Benchmark: timing 1000000 iterations of tilly_way, trs80_way...
tilly_way: 11 wallclock secs
(10.27 usr + 0.00 sys = 10.27 CPU) @ 97408.92/s (n=1000000)
trs80_way: 26 wallclock secs
(24.16 usr + 0.00 sys = 24.16 CPU) @ 41382.16/s (n=1000000)
So don't do it the trs80_way for two reasons. One it is hard for someone new to Perl to know what is going on
in the trs80_way. Second it is slower, although it won't make a hill of
beans difference if you only work with small hashes.

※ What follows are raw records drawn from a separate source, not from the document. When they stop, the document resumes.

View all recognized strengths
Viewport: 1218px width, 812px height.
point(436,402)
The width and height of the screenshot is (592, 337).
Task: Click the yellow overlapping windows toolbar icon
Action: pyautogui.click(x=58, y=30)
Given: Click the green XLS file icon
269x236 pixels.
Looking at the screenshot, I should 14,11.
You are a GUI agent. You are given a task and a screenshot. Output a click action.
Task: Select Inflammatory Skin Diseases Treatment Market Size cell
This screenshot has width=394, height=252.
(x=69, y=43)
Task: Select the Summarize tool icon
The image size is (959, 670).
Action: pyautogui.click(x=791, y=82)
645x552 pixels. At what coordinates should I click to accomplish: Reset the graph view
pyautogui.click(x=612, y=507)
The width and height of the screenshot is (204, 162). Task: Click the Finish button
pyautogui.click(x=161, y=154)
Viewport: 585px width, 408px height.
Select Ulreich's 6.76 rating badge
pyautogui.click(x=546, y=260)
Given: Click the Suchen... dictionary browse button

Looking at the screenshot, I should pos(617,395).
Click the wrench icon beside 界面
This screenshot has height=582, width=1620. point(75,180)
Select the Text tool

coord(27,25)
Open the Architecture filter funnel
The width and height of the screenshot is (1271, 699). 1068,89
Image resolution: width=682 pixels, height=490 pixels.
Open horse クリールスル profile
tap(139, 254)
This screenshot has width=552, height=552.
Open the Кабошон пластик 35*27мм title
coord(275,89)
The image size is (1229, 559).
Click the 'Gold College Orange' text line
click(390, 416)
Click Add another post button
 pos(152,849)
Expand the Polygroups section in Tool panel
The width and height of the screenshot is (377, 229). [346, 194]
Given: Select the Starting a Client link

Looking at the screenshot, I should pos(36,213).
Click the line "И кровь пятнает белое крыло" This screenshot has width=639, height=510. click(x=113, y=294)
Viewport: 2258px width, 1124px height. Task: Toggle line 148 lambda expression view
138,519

That said, I still think the trs80_way looks cooler :^)
Reference data:
Benchmark script:
use Benchmark;
$hash1 = { a => '56',
b => '75',
c => '87'
};
$hash2 = { d => '45',
f => '46',
g => '67',
};
timethese(1000000, {
trs80_way => sub { $hash1 = { %$hash1, %$hash2 }; },
tilly_way => sub { @$hash1{keys %$hash2} = values %$hash2;
+ },
}
);
Benchmark module documentation (this is a little out of date)
I vaguly remember this in either TPJ or the Perl Cookbook, anyone else remember?